16. A tap system, comprising: a container; an equalization tank; and a plurality of filling lines arranged within the container which lead from the equalization tank to a plurality of drinking vessels, wherein a carbonated beverage is introduced through the plurality of filling lines into the plurality of drinking vessels while the container is pressurized.

17. The tap system as in claim 16, wherein the container comprises a container upper part and a container lower part, at least one of the container upper part and the container lower part being connected to a lifting/lowering mechanism.

18. The tap system as in claim 17, wherein the container upper part in a lowered position is fixedly connected to the container lower part via snap locks.

19. The tap system as in claim 18, wherein the snap locks are spring loaded and wherein engagement of the snap locks with the container upper part is communicated to an electronic control unit.

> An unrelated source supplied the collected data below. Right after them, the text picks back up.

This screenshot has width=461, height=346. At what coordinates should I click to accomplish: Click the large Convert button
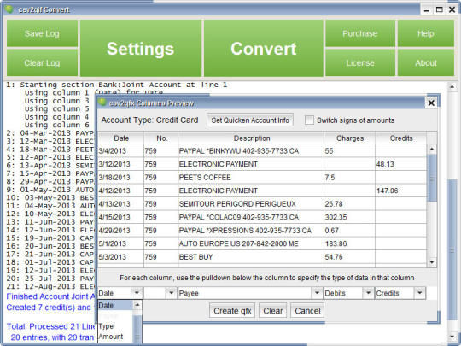[264, 48]
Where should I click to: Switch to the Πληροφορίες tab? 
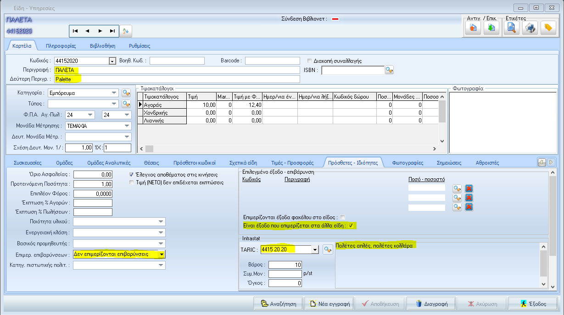coord(61,46)
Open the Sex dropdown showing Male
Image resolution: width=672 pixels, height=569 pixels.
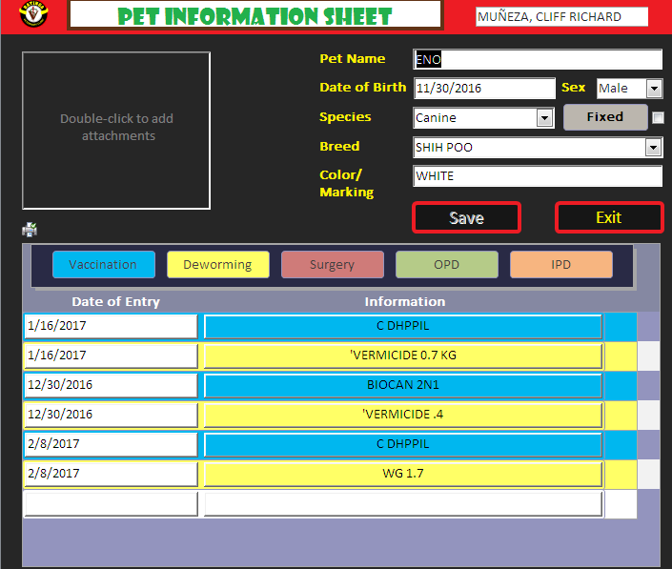[x=654, y=89]

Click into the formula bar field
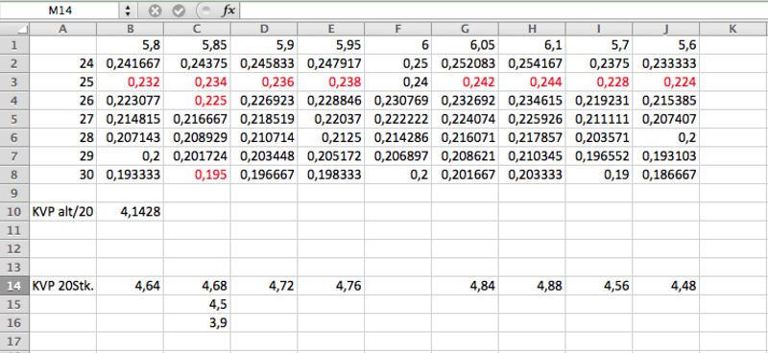[x=503, y=11]
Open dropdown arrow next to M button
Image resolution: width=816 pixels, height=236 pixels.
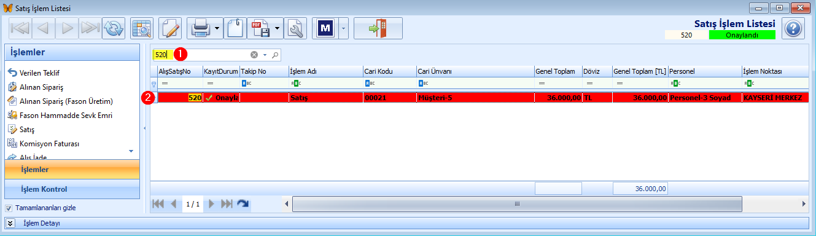click(x=343, y=28)
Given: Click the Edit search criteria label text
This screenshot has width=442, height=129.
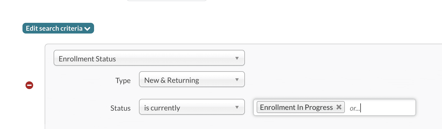Looking at the screenshot, I should pos(54,28).
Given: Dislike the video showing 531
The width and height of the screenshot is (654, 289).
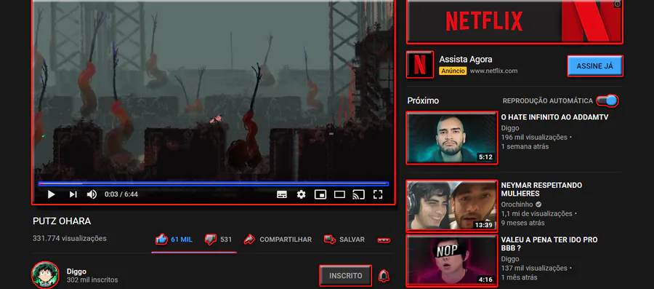Looking at the screenshot, I should click(x=218, y=239).
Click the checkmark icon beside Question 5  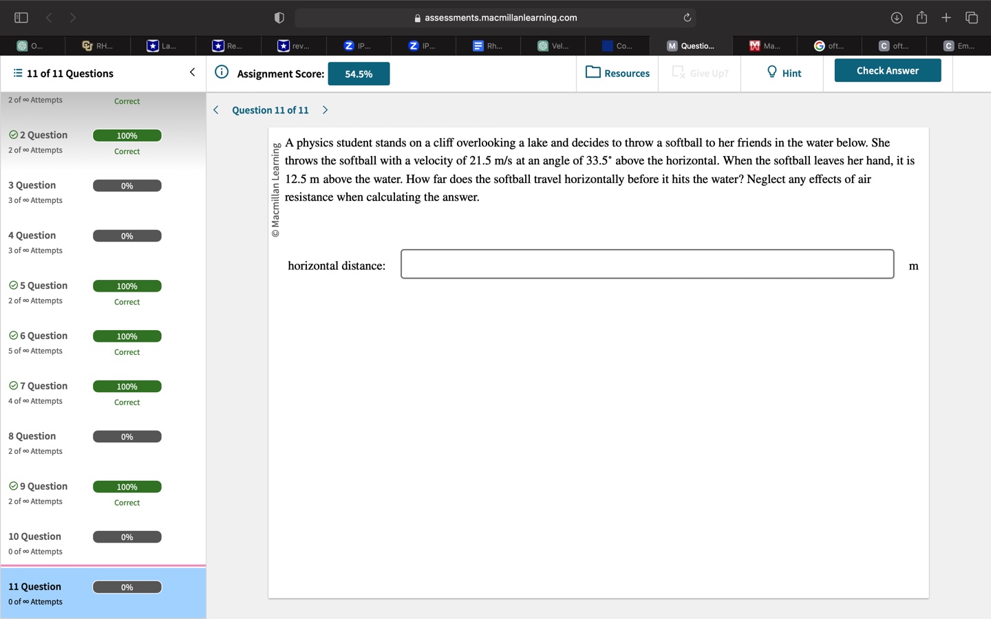click(12, 285)
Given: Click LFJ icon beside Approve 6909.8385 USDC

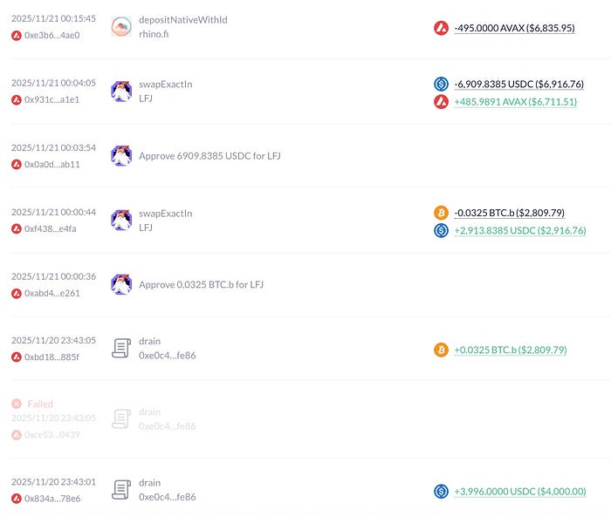Looking at the screenshot, I should (x=121, y=156).
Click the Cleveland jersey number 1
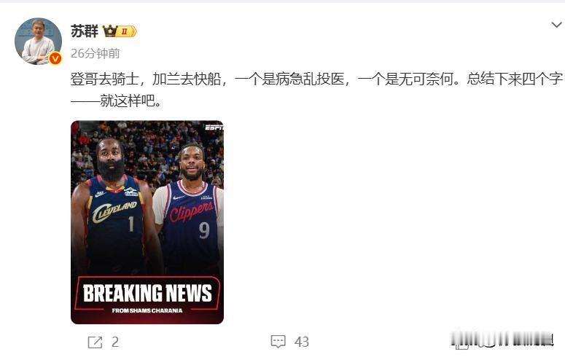Viewport: 565px width, 357px height. (x=131, y=224)
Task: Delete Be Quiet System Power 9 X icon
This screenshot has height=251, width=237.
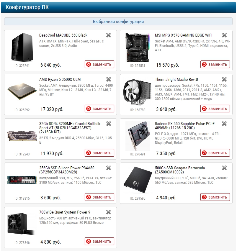Action: 109,212
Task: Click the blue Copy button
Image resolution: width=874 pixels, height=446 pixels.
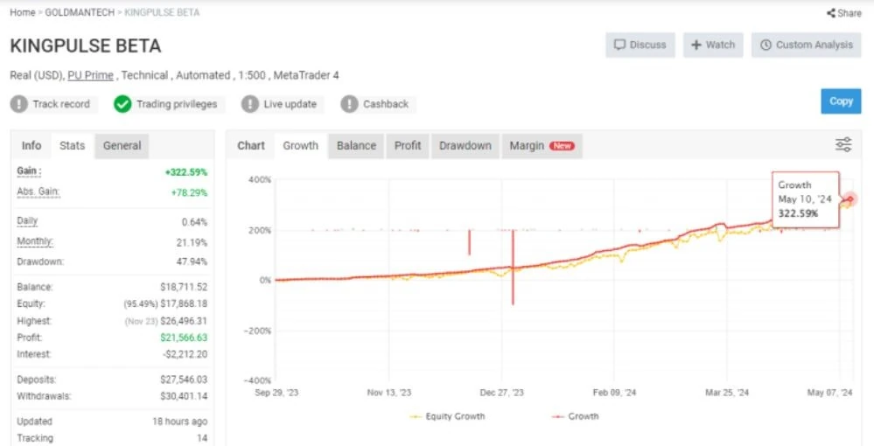Action: 841,101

20. The tap system as in claim 19, wherein the snap locks are operatively connected to actuators and wherein the electronic control unit is configured to disengage the snap locks from the container upper part by activating the actuators.

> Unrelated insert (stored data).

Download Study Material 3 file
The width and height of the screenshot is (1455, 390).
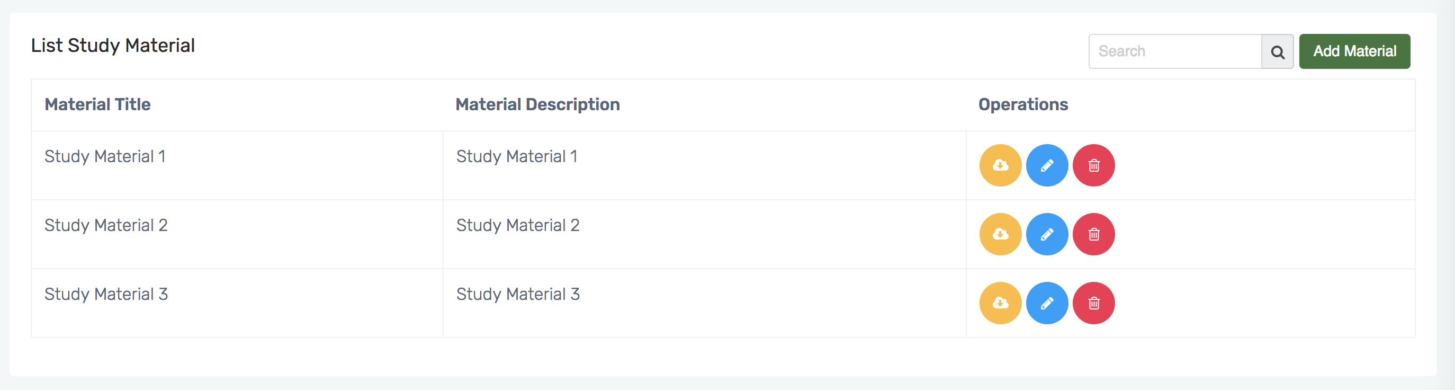[1000, 303]
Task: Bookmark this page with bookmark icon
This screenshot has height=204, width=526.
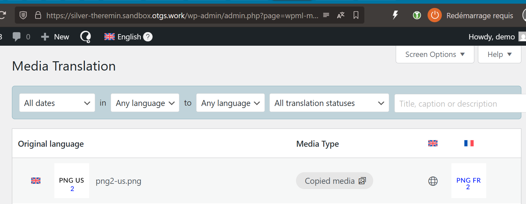Action: point(356,15)
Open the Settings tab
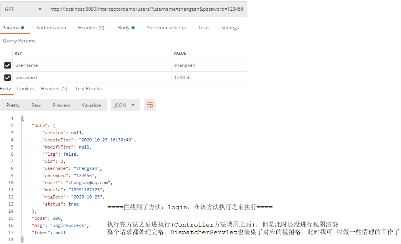 (x=230, y=28)
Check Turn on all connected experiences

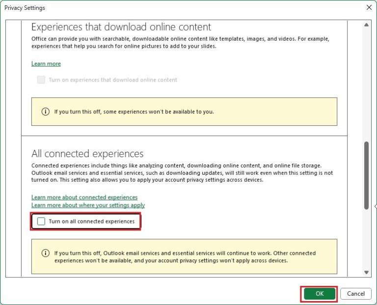tap(41, 222)

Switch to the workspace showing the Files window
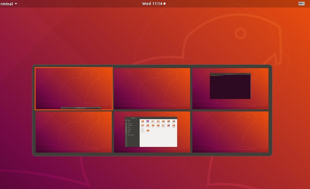tap(152, 132)
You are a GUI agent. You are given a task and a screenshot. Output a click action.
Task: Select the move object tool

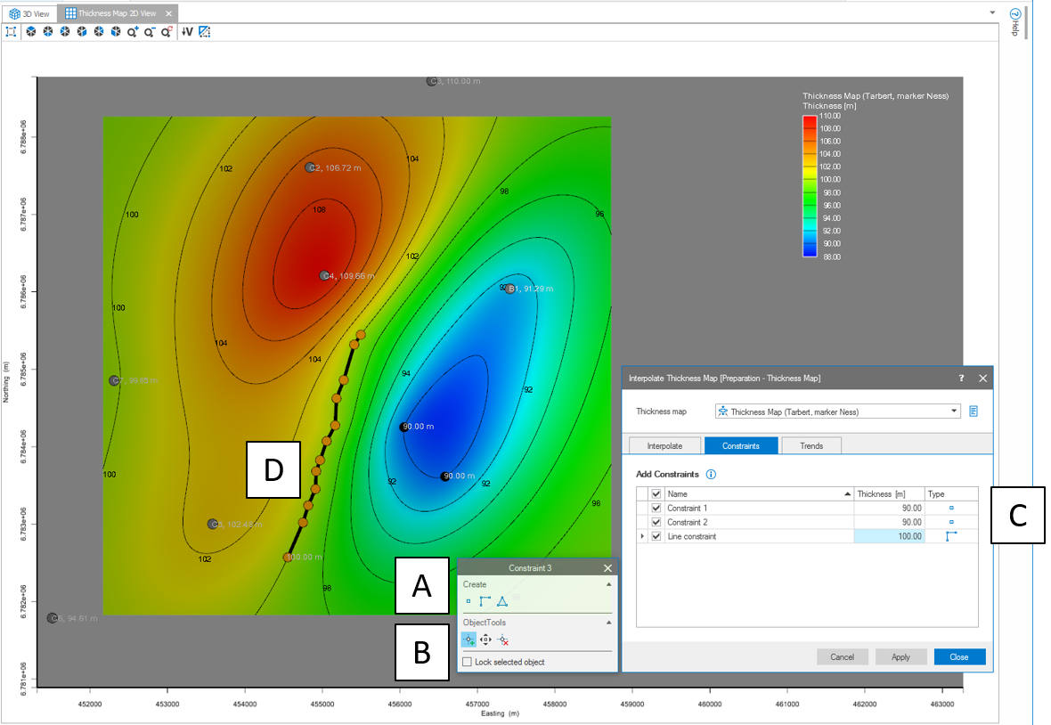point(485,639)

21. The tap system as in claim 20, wherein the actuators are pneumatic cylinders.

22. The tap system as in claim 17, wherein an electrical circuit is closed or interrupted if a defined inclination of the container upper part is exceeded while the container upper part is lowered onto the container lower part and wherein the lifting/lowering mechanism is disabled if the electrical circuit is closed or interrupted.

23. The tap system as in claim 17, further comprising a gas supply line for pressurizing the container.

24. The tap system as in claim 23, wherein compressed air flows through the gas supply line to the lifting/lowering mechanism.

25. The tap system as in claim 24, wherein the lifting/lowering mechanism comprises a non-rotating pneumatic cylinder and wherein compressed air flows through the gas supply line to the non-rotating pneumatic cylinder.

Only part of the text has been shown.